Material shown
********************

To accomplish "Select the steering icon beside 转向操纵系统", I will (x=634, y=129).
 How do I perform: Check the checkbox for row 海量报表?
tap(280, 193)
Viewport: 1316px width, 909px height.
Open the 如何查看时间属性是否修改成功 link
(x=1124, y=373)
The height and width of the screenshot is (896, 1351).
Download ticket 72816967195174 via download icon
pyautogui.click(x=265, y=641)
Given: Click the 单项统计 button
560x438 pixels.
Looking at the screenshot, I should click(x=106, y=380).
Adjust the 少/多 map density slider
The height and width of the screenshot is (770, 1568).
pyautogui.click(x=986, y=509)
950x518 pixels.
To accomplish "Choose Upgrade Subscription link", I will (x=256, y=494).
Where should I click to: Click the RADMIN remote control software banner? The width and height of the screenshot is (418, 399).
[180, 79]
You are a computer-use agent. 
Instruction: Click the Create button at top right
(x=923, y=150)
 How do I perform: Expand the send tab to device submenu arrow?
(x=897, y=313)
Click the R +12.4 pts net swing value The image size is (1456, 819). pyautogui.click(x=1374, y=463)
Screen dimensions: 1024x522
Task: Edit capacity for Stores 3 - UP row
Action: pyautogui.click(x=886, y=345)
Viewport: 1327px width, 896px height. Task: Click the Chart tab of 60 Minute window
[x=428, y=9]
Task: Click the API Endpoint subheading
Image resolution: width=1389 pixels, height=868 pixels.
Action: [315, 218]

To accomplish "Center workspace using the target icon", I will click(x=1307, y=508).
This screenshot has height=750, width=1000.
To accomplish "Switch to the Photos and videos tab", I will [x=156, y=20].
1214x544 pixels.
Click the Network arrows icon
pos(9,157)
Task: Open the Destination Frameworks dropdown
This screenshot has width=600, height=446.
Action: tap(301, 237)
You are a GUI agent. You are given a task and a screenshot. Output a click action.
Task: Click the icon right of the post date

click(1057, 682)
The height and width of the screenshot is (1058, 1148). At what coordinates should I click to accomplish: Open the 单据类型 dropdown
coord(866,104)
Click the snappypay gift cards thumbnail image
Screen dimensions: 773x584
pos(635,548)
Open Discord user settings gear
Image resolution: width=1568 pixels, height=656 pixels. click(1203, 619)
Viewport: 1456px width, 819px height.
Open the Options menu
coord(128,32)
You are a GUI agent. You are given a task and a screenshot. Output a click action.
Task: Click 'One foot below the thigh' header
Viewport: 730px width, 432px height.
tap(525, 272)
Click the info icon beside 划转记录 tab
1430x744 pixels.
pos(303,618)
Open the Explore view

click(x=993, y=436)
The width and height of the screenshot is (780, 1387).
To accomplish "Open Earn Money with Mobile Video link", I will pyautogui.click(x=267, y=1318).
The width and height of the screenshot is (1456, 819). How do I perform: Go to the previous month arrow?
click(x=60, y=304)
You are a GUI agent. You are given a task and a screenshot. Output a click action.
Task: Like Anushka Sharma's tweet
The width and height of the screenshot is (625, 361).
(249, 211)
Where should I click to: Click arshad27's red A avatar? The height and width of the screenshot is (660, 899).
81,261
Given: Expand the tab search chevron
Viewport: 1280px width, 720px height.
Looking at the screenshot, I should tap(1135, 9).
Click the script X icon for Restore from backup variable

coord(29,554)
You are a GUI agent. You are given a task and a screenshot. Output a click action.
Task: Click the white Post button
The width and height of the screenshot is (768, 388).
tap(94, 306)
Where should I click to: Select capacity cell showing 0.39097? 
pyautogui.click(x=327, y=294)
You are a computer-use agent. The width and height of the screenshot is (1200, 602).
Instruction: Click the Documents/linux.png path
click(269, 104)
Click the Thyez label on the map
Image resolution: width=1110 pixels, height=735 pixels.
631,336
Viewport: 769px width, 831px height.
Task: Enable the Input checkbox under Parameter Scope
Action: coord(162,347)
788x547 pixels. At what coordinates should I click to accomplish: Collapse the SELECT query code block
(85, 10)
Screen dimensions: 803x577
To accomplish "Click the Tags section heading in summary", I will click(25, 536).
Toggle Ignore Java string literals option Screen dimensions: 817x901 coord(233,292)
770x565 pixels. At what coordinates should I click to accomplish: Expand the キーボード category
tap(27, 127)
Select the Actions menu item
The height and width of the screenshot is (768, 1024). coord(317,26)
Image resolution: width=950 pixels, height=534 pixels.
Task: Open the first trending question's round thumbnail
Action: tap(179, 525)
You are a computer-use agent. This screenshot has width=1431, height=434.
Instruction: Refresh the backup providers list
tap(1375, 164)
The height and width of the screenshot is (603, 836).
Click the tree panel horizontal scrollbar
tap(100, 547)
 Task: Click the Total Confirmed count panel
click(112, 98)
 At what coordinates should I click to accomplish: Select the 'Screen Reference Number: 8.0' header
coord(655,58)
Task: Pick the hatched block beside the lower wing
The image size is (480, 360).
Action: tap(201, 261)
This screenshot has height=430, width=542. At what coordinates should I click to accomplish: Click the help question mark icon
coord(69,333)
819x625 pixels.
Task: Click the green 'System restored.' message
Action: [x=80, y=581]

********************

Given task
Rewrite every line of the material above as a JSON list of strings, one string per line, leaving out any blank lines.

Result of this exercise
[
  "To accomplish \"Select the steering icon beside 转向操纵系统\", I will (x=634, y=129).",
  " How do I perform: Check the checkbox for row 海量报表?",
  "tap(280, 193)",
  "Viewport: 1316px width, 909px height.",
  "Open the 如何查看时间属性是否修改成功 link",
  "(x=1124, y=373)",
  "The height and width of the screenshot is (896, 1351).",
  "Download ticket 72816967195174 via download icon",
  "pyautogui.click(x=265, y=641)",
  "Given: Click the 单项统计 button",
  "560x438 pixels.",
  "Looking at the screenshot, I should click(x=106, y=380).",
  "Adjust the 少/多 map density slider",
  "The height and width of the screenshot is (770, 1568).",
  "pyautogui.click(x=986, y=509)",
  "950x518 pixels.",
  "To accomplish \"Choose Upgrade Subscription link\", I will (x=256, y=494).",
  "Where should I click to: Click the RADMIN remote control software banner? The width and height of the screenshot is (418, 399).",
  "[180, 79]",
  "You are a computer-use agent. ",
  "Instruction: Click the Create button at top right",
  "(x=923, y=150)",
  " How do I perform: Expand the send tab to device submenu arrow?",
  "(x=897, y=313)",
  "Click the R +12.4 pts net swing value The image size is (1456, 819). pyautogui.click(x=1374, y=463)",
  "Screen dimensions: 1024x522",
  "Task: Edit capacity for Stores 3 - UP row",
  "Action: pyautogui.click(x=886, y=345)",
  "Viewport: 1327px width, 896px height. Task: Click the Chart tab of 60 Minute window",
  "[x=428, y=9]",
  "Task: Click the API Endpoint subheading",
  "Image resolution: width=1389 pixels, height=868 pixels.",
  "Action: [315, 218]",
  "To accomplish \"Center workspace using the target icon\", I will click(x=1307, y=508).",
  "This screenshot has height=750, width=1000.",
  "To accomplish \"Switch to the Photos and videos tab\", I will [x=156, y=20].",
  "1214x544 pixels.",
  "Click the Network arrows icon",
  "pos(9,157)",
  "Task: Open the Destination Frameworks dropdown",
  "This screenshot has width=600, height=446.",
  "Action: tap(301, 237)",
  "You are a GUI agent. You are given a task and a screenshot. Output a click action.",
  "Task: Click the icon right of the post date",
  "click(1057, 682)",
  "The height and width of the screenshot is (1058, 1148). At what coordinates should I click to accomplish: Open the 单据类型 dropdown",
  "coord(866,104)",
  "Click the snappypay gift cards thumbnail image",
  "Screen dimensions: 773x584",
  "pos(635,548)",
  "Open Discord user settings gear",
  "Image resolution: width=1568 pixels, height=656 pixels. click(1203, 619)",
  "Viewport: 1456px width, 819px height.",
  "Open the Options menu",
  "coord(128,32)",
  "You are a GUI agent. You are given a task and a screenshot. Output a click action.",
  "Task: Click 'One foot below the thigh' header",
  "Viewport: 730px width, 432px height.",
  "tap(525, 272)",
  "Click the info icon beside 划转记录 tab",
  "1430x744 pixels.",
  "pos(303,618)",
  "Open the Explore view",
  "click(x=993, y=436)",
  "The width and height of the screenshot is (780, 1387).",
  "To accomplish \"Open Earn Money with Mobile Video link\", I will pyautogui.click(x=267, y=1318).",
  "The width and height of the screenshot is (1456, 819). How do I perform: Go to the previous month arrow?",
  "click(x=60, y=304)",
  "You are a GUI agent. You are given a task and a screenshot. Output a click action.",
  "Task: Like Anushka Sharma's tweet",
  "The width and height of the screenshot is (625, 361).",
  "(249, 211)",
  "Where should I click to: Click arshad27's red A avatar? The height and width of the screenshot is (660, 899).",
  "81,261",
  "Given: Expand the tab search chevron",
  "Viewport: 1280px width, 720px height.",
  "Looking at the screenshot, I should tap(1135, 9).",
  "Click the script X icon for Restore from backup variable",
  "coord(29,554)",
  "You are a GUI agent. You are given a task and a screenshot. Output a click action.",
  "Task: Click the white Post button",
  "The width and height of the screenshot is (768, 388).",
  "tap(94, 306)",
  "Where should I click to: Select capacity cell showing 0.39097? ",
  "pyautogui.click(x=327, y=294)",
  "You are a computer-use agent. The width and height of the screenshot is (1200, 602).",
  "Instruction: Click the Documents/linux.png path",
  "click(269, 104)",
  "Click the Thyez label on the map",
  "Image resolution: width=1110 pixels, height=735 pixels.",
  "631,336",
  "Viewport: 769px width, 831px height.",
  "Task: Enable the Input checkbox under Parameter Scope",
  "Action: coord(162,347)",
  "788x547 pixels. At what coordinates should I click to accomplish: Collapse the SELECT query code block",
  "(85, 10)",
  "Screen dimensions: 803x577",
  "To accomplish \"Click the Tags section heading in summary\", I will click(25, 536).",
  "Toggle Ignore Java string literals option Screen dimensions: 817x901 coord(233,292)",
  "770x565 pixels. At what coordinates should I click to accomplish: Expand the キーボード category",
  "tap(27, 127)",
  "Select the Actions menu item",
  "The height and width of the screenshot is (768, 1024). coord(317,26)",
  "Image resolution: width=950 pixels, height=534 pixels.",
  "Task: Open the first trending question's round thumbnail",
  "Action: tap(179, 525)",
  "You are a computer-use agent. This screenshot has width=1431, height=434.",
  "Instruction: Refresh the backup providers list",
  "tap(1375, 164)",
  "The height and width of the screenshot is (603, 836).",
  "Click the tree panel horizontal scrollbar",
  "tap(100, 547)",
  " Task: Click the Total Confirmed count panel",
  "click(112, 98)",
  " At what coordinates should I click to accomplish: Select the 'Screen Reference Number: 8.0' header",
  "coord(655,58)",
  "Task: Pick the hatched block beside the lower wing",
  "The image size is (480, 360).",
  "Action: tap(201, 261)",
  "This screenshot has height=430, width=542. At what coordinates should I click to accomplish: Click the help question mark icon",
  "coord(69,333)",
  "819x625 pixels.",
  "Task: Click the green 'System restored.' message",
  "Action: [x=80, y=581]"
]